Even without that formal calculation, the drinking water issue was still part of the EPA’s overall decision, according to Klein. “They did not say that the exposure from groundwater is x, but a very big part of their overall assessment was the potential exposure through drinking water,” he says. “The nuance here is that they couldn’t characterize it but they could assess it. They could evaluate it.” Besides, he says, the EPA could have revisited the issue-but chose not to-after Monsanto completed an acceptable monitoring study in the early 1990s. That newer study concluded that about 1,200 wells in the Midwest contain alachlor at levels higher than the EPA’s safety level of two parts per billion-a result very similar to the company’s first study, he says.

However, Daniel Barolo, who now holds Schatzow’s old job as the director of the EPA’s Office of Pesticide Programs, says that the lack of good monitoring data may well have affected the agency’s decision. There is no way to know whether the EPA would have taken a harder line with Monsanto if it had good monitoring data.
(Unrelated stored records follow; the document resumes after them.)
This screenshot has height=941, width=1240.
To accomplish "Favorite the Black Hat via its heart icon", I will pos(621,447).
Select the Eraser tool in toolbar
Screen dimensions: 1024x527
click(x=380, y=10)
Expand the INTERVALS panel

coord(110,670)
But, he added, “anybody in a regulatory management position would tell you that it is difficult to get a handle on exposed populations at risk given the absence and the [low] quality of some groundwater monitoring studies.”

And so Monsanto, by attacking independent monitoring studies and disregarding the agency’s objections to its surveys, outmaneuvered critics such as Jackson, Kelley, and Cohen and muddied the waters at the EPA when it was time for the agency to decide what to do about alachlor.

References

  1. EPA alachlor public docket, 26 September 1985.

  2. EPA alachlor public docket, 15 April, 1985.

  3. EPA alachlor public docket, 29 May 1985.

  4. EPA alachlor public docket, 18 July 1985.